Fig. 1.

TgrB1 functions as an allotype-specific receptor. (A) Ovoids represent cells, protrusions represent TgrB1 and TgrC1 proteins, and colors represent allotypes: tan, AX4; red, tgrB1C1^QS31. Black protrusions represent extra alleles. Internal green and red ovoids represent constitutive GFP and RFP expression, respectively. The larger, single cells on top represent the minority and the smaller cells at the bottom represent the majority strains. (B–D) Cooperative aggregation of mixes of 90% unlabeled AX4 cells with 5% RFP-labeled AX4 (control) and 5% GFP-labeled test cells: tgrB1C1^QS31 (B), tgrB1C1^QS31tgrC1^AX4 (C) and tgrB1C1^QS31tgrB1^AX4 (D). The spatial distribution variance (V) is shown inside each frame.

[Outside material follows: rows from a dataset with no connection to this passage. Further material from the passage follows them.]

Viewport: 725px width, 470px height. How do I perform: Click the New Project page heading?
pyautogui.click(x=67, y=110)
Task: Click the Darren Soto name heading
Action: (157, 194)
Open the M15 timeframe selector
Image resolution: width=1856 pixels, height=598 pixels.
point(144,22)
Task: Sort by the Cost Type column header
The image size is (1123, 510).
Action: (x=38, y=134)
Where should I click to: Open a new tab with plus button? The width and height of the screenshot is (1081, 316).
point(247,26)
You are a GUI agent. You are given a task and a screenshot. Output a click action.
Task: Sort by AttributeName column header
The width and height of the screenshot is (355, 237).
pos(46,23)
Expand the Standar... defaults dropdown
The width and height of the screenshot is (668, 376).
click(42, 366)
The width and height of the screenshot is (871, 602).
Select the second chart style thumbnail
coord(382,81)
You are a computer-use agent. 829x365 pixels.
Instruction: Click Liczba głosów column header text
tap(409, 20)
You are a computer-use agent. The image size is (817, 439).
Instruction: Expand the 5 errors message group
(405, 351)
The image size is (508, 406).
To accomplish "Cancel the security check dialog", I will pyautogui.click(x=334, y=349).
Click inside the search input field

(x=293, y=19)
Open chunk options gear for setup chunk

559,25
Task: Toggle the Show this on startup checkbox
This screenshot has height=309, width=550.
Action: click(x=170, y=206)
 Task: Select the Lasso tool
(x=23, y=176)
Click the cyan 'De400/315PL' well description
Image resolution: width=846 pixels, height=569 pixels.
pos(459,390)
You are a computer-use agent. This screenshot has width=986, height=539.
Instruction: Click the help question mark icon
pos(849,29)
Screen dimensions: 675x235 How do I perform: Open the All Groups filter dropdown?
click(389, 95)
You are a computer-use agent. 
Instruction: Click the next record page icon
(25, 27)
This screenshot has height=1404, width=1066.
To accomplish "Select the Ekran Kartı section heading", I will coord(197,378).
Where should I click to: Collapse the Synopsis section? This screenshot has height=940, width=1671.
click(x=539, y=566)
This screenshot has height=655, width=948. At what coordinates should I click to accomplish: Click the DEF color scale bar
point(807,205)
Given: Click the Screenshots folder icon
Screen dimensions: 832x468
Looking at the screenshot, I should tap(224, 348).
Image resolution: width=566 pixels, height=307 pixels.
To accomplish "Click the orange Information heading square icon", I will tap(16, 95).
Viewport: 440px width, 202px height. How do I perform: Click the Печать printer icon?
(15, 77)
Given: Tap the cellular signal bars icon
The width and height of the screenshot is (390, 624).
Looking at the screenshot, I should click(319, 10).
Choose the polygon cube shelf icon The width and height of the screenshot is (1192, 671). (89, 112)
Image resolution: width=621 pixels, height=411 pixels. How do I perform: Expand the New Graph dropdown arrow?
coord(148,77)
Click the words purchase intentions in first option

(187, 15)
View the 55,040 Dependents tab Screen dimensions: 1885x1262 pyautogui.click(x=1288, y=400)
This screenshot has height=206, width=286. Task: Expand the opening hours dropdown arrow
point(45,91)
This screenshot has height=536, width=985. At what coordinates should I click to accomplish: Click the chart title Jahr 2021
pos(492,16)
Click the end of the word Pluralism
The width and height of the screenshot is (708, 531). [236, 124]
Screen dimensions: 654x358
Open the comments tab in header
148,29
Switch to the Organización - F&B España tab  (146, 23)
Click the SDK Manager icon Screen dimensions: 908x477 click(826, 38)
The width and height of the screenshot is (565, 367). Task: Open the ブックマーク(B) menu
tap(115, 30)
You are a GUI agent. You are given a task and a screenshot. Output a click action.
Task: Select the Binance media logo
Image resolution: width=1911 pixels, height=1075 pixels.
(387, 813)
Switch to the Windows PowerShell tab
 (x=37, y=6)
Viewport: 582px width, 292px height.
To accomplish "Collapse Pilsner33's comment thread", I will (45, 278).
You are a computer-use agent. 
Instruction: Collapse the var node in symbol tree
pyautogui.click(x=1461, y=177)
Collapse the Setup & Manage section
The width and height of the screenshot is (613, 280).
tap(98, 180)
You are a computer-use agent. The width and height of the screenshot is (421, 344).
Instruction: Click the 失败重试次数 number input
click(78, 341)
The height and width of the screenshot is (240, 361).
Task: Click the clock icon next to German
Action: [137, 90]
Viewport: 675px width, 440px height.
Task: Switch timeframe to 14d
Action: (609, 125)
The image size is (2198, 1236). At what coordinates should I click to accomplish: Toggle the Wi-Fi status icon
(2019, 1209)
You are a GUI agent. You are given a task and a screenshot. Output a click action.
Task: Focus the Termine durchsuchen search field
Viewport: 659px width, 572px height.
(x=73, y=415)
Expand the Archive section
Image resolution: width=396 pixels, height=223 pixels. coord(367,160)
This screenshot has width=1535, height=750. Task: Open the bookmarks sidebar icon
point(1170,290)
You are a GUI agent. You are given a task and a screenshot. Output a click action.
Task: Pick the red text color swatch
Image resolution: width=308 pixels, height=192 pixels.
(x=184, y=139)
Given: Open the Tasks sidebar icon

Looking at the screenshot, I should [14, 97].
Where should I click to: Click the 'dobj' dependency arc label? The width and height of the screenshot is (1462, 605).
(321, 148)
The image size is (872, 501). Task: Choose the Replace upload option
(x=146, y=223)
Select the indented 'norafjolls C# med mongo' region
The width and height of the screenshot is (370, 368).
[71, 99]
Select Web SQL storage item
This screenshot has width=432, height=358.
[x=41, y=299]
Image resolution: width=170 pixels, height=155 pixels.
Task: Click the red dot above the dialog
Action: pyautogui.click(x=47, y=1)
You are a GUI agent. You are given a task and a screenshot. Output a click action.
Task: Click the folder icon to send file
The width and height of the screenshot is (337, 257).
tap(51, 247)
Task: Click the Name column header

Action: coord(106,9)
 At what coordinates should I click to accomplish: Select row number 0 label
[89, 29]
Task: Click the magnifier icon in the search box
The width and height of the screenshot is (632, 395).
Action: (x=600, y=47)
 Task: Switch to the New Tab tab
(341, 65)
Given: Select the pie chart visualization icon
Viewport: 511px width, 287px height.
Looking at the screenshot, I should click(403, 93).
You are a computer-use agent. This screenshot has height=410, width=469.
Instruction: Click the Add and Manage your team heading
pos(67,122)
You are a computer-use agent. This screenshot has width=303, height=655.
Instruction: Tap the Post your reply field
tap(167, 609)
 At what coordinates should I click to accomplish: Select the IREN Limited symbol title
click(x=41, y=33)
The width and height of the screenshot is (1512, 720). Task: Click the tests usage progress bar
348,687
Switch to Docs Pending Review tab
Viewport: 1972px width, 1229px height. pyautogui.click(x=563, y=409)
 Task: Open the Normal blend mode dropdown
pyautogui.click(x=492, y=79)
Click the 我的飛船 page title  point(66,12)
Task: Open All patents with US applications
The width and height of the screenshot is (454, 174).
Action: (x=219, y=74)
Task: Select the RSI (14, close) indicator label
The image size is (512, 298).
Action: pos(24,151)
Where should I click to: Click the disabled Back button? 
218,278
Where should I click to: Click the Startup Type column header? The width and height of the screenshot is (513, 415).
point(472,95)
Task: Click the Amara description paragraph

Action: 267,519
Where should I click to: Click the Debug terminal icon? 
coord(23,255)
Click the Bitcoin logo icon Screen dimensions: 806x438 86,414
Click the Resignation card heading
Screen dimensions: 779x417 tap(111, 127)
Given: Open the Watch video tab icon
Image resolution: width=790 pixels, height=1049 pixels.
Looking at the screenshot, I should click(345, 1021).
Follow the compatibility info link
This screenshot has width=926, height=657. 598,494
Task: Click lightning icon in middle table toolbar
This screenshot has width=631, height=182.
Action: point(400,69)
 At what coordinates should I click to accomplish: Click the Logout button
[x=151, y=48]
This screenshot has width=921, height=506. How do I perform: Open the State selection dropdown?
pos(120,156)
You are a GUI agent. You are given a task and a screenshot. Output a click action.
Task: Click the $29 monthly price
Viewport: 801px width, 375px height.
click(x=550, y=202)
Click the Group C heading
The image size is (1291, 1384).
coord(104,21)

Comparisons between the variances are shown as a dendrogram below the images with P-values calculated from F-tests; *P<0.001. Scale bar: 0.3 mm. (E) Cooperative differentiation with mixes of 0.2% AX4 cotB-GFP cells expressing an extra allele of either tgrB1^QS31 or tgrC1^QS31 with 99.8% unlabeled cells of different allotypes: tan, AX4; blue, tgrB1C1^QS4; red, tgrB1C1^QS31. A full green arrow inside the cell represents cotB-GFP expression; empty arrow indicates no expression. We evaluated GFP fluorescence levels by flow cytometry and plotted the results as histograms for tgrB1^QS31 (F) and tgrC1^QS31 (G). The x-axes represent fluorescence intensify (arbitrary units) and the y-axes, the number of events. Black bars inside the histograms indicate the GFP-positive populations and the respectively colored numbers indicate the fraction (%) of GFP-positive cells.